**Work to be completed:** Rewrite the items, starting with the line that contains "Select the Vlc.DotNet.Forms.dll" and going on through the line that contains "coord(691,70)", so that "magnifier" becomes "lens" and everything else stays unchanged. Return only those lines.

>> begin Listed records

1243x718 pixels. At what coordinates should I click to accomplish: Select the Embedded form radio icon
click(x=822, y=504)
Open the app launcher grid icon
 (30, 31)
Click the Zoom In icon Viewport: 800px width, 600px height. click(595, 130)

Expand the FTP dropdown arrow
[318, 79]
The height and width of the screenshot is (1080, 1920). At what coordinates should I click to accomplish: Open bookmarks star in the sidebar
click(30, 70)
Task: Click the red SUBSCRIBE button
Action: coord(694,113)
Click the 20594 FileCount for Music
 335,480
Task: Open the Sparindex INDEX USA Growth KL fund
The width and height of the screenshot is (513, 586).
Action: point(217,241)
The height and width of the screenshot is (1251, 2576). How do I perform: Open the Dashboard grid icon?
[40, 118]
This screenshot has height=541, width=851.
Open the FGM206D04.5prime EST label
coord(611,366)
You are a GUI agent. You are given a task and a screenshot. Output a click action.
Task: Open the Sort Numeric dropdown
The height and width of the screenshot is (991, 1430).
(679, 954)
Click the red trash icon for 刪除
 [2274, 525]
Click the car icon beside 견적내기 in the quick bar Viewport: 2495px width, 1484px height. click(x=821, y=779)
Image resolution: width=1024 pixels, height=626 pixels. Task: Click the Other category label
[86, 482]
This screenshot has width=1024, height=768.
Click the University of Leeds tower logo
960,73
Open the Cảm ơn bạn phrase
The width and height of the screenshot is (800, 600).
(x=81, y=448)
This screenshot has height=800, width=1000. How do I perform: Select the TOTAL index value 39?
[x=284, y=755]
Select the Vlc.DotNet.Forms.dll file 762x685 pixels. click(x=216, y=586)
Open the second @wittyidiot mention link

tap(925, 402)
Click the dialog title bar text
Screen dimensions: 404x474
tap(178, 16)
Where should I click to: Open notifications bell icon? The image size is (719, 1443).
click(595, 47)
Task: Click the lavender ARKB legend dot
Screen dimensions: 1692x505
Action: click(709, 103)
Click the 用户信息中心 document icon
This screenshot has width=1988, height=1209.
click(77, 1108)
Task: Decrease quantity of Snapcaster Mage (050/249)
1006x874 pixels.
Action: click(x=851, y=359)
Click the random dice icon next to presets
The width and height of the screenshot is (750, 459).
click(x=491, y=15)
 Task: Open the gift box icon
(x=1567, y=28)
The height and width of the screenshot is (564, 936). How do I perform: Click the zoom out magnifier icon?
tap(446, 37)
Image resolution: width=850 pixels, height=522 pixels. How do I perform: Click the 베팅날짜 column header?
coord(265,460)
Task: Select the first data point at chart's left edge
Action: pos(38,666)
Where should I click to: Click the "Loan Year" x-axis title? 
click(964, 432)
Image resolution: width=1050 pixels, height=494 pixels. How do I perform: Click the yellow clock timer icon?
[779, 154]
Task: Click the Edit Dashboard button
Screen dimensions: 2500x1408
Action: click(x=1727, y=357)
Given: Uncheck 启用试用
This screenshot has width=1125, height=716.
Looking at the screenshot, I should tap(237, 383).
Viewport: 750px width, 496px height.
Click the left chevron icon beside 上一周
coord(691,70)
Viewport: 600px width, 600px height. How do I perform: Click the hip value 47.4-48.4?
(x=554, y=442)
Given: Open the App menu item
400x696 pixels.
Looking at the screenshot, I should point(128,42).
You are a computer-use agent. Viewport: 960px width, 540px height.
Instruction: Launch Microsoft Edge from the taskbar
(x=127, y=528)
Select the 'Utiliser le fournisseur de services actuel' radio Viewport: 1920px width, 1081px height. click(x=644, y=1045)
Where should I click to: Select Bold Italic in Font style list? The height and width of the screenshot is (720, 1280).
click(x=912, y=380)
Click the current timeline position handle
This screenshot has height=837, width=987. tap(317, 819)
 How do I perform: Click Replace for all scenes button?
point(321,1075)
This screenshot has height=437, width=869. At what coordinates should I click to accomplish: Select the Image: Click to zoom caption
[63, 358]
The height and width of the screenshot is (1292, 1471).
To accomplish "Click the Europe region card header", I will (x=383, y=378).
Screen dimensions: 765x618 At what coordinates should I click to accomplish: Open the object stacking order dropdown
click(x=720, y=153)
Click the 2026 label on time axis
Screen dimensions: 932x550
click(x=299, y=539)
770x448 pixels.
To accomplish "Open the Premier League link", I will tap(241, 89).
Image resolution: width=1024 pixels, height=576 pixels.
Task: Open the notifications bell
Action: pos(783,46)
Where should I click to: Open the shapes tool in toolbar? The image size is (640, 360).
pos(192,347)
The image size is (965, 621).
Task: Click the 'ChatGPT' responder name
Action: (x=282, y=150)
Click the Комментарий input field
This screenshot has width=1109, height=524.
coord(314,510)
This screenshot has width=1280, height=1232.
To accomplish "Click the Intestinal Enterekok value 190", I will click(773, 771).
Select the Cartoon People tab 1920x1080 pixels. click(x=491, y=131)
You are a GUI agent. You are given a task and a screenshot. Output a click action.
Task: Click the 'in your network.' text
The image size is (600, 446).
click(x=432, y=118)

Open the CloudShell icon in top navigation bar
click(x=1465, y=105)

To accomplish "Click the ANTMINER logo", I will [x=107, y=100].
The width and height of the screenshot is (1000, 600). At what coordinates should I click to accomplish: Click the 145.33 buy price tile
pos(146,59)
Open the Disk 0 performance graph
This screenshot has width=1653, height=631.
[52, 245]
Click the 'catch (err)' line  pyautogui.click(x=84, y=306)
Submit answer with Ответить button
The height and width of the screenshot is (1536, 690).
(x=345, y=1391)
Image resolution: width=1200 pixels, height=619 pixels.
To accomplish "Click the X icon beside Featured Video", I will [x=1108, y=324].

>> end Listed records

**Finished answer:**
Select the Vlc.DotNet.Forms.dll file 762x685 pixels. click(x=216, y=586)
Open the second @wittyidiot mention link

tap(925, 402)
Click the dialog title bar text
Screen dimensions: 404x474
tap(178, 16)
Where should I click to: Open notifications bell icon? The image size is (719, 1443).
click(595, 47)
Task: Click the lavender ARKB legend dot
Screen dimensions: 1692x505
Action: click(709, 103)
Click the 用户信息中心 document icon
This screenshot has width=1988, height=1209.
click(77, 1108)
Task: Decrease quantity of Snapcaster Mage (050/249)
1006x874 pixels.
Action: click(x=851, y=359)
Click the random dice icon next to presets
The width and height of the screenshot is (750, 459).
click(x=491, y=15)
 Task: Open the gift box icon
(x=1567, y=28)
The height and width of the screenshot is (564, 936). How do I perform: Click the zoom out lens icon?
tap(446, 37)
Image resolution: width=850 pixels, height=522 pixels. How do I perform: Click the 베팅날짜 column header?
coord(265,460)
Task: Select the first data point at chart's left edge
Action: pos(38,666)
Where should I click to: Click the "Loan Year" x-axis title? 
click(964, 432)
Image resolution: width=1050 pixels, height=494 pixels. How do I perform: Click the yellow clock timer icon?
[779, 154]
Task: Click the Edit Dashboard button
Screen dimensions: 2500x1408
Action: click(x=1727, y=357)
Given: Uncheck 启用试用
This screenshot has width=1125, height=716.
Looking at the screenshot, I should tap(237, 383).
Viewport: 750px width, 496px height.
Click the left chevron icon beside 上一周
coord(691,70)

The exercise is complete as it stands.